TASK INPUTS

┌──

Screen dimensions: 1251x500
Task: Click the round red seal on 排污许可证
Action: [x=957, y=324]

└──
┌──

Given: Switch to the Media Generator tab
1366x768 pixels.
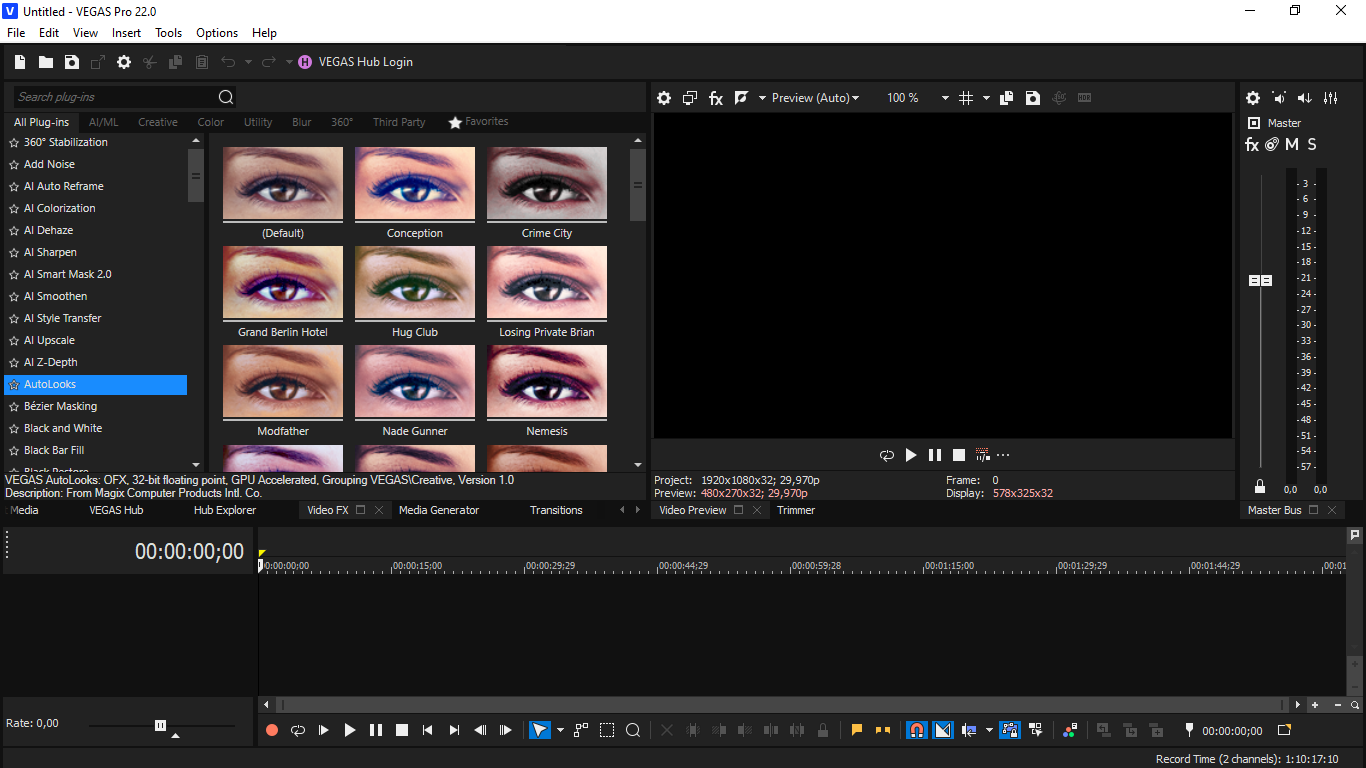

└──

REQUIREMENT
Output should match, line for line, the stretch of the material above from the line holding "Given: Switch to the Media Generator tab" through the line holding "1366x768 pixels.".

SOLUTION
Given: Switch to the Media Generator tab
1366x768 pixels.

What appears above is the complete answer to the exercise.